ORLANDO, Fla. – Brian Kelly has walked the quarterback tightrope all season.
Why would a couple of days in the Florida sunshine change any of the uncertainty that has swirled around that position before a matchup with Florida State in Thursday’s Champs Sports Bowl, a team that regularly devours opposing quarterbacks? The Seminoles have sacked opponents 36 times and they rank sixth overall in total defense.
They are not a forgiving bunch.
“From a pure athletic standpoint, if they aren’t the best defense we’ve faced, they’re definitely up there,” Tommy Rees said.
If there appears to be some hesitation about exactly how Kelly is going to start Rees and yet play Andrew Hendrix in a significant way against FSU, it is well-founded. Aside from the second-half stint against Stanford, in which he finished 11-for-24 for 192 yards with one touchdown pass and one interception in a 28-14 loss, Hendrix, a redshirt freshman, doesn’t have much experience in big games. He also played for a series against USC.

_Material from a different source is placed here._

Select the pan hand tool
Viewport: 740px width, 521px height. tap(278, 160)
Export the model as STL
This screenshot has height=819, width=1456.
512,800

Kelly is dropping hints that Hendrix could play a lot, possibly more than Rees, even though Rees has been announced as the starter.
“The first time Andrew goes in there, they’re going to blitz him –at least I would because he didn’t pick up the blitz well against Stanford late. As long as he does that, he can play the entire game if it works that way. If he gets in there, he could play quite a bit,” Kelly said.
Hendrix does have the one attribute Kelly covets in a quarterback. He can run the football if needed. He also has a rocket arm. Hendrix said the experience against Stanford “definitely helps. It was a big environment and we were down. I went in and did well.”
Kelly was noncommittal Monday after practice about how exactly he plans to use both players against FSU.
That means the time on the field won’t necessarily be scripted.
“I don’t know what to tell you,” Kelly said. “I want one guy to have the hot hand. If both of them have it then obviously we’ve got to make it work. We’re going to play them both and see how it goes. Florida State is really good. We’ve got to see how both of those guys handle the situation. They’re both prepared. We’ve got plenty of time. There is no excuses. Both of them can go in there and play the game and we’ll just kind of see how it goes.”
For Hendrix, the learning curve over the last three weeks has been greater. Hendrix has split time practicing with the No. 1 unit since the team started preparing for FSU. Before Dayne Crist transferred to Kansas, Hendrix had spent most of his time practicing with the second unit.
Kelly said his grasp of the offense has improved over the last few weeks.